• **To do**
Lines with the word "BLiTS" in them must be copied from the records below.

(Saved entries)
※
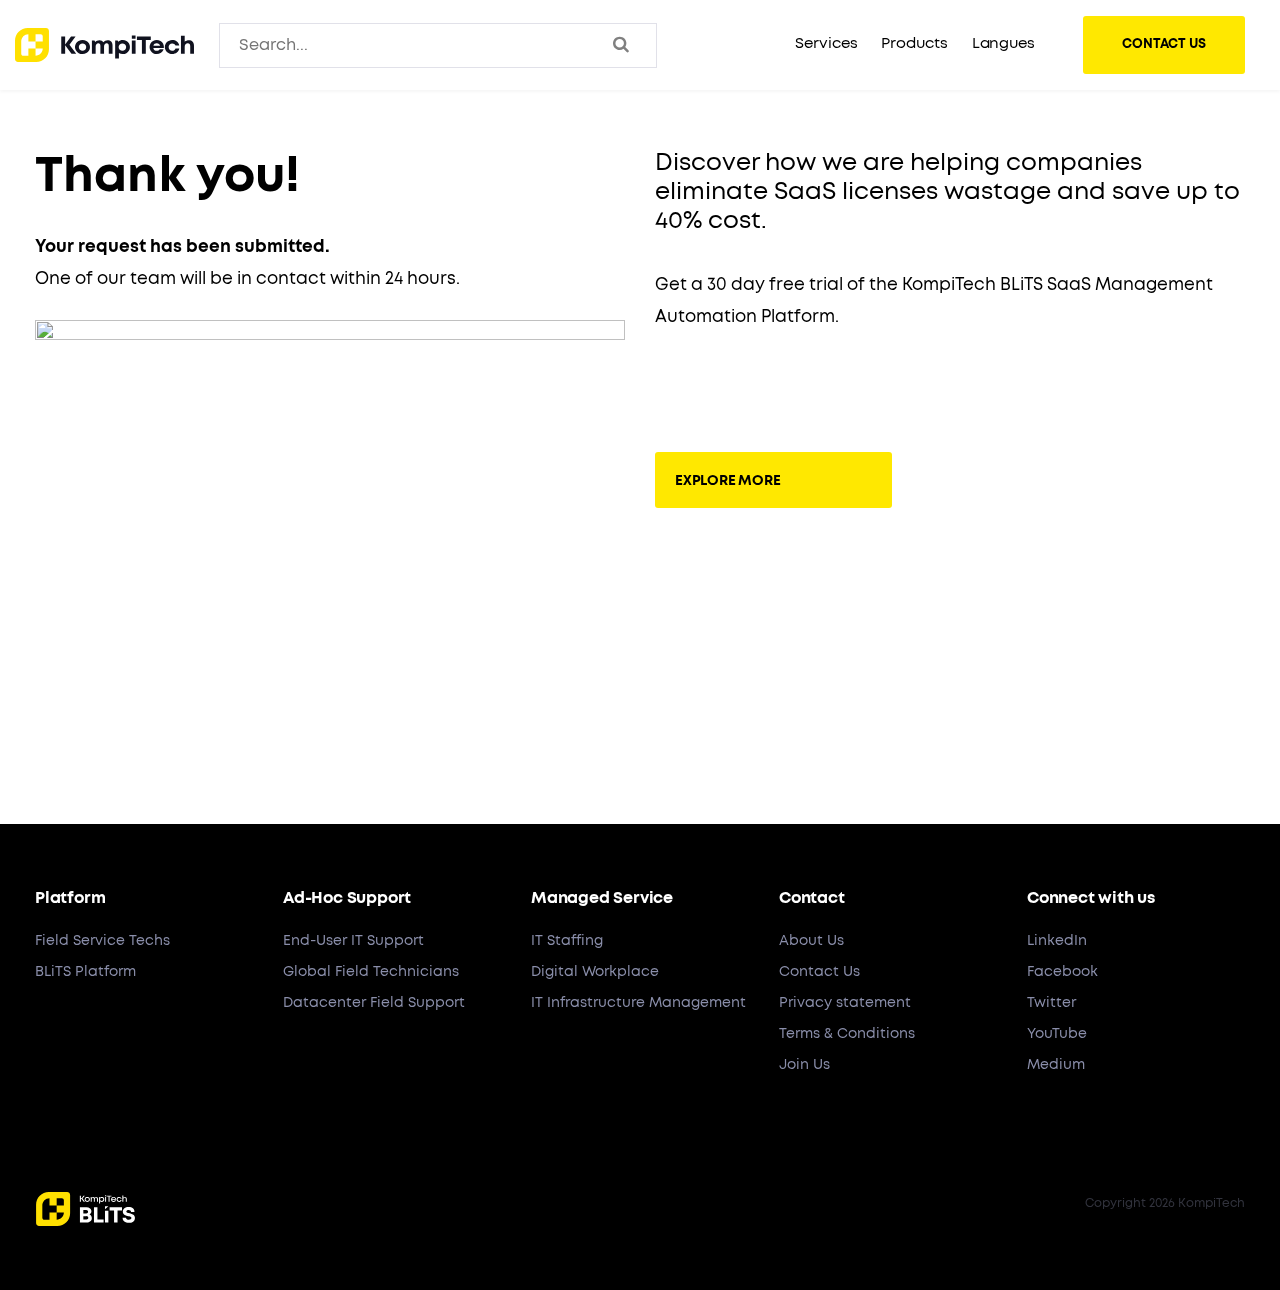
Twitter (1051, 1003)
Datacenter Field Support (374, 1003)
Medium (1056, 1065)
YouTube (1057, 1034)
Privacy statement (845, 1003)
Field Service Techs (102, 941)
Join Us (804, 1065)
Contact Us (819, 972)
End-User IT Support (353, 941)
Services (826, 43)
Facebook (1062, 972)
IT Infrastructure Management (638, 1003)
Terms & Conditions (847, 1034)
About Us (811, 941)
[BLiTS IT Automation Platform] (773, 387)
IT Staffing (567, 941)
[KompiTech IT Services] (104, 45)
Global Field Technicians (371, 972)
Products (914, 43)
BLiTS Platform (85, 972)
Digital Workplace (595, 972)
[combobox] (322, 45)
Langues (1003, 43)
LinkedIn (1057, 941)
※
• **Reply**
[BLiTS IT Automation Platform] (773, 387)
BLiTS Platform (85, 972)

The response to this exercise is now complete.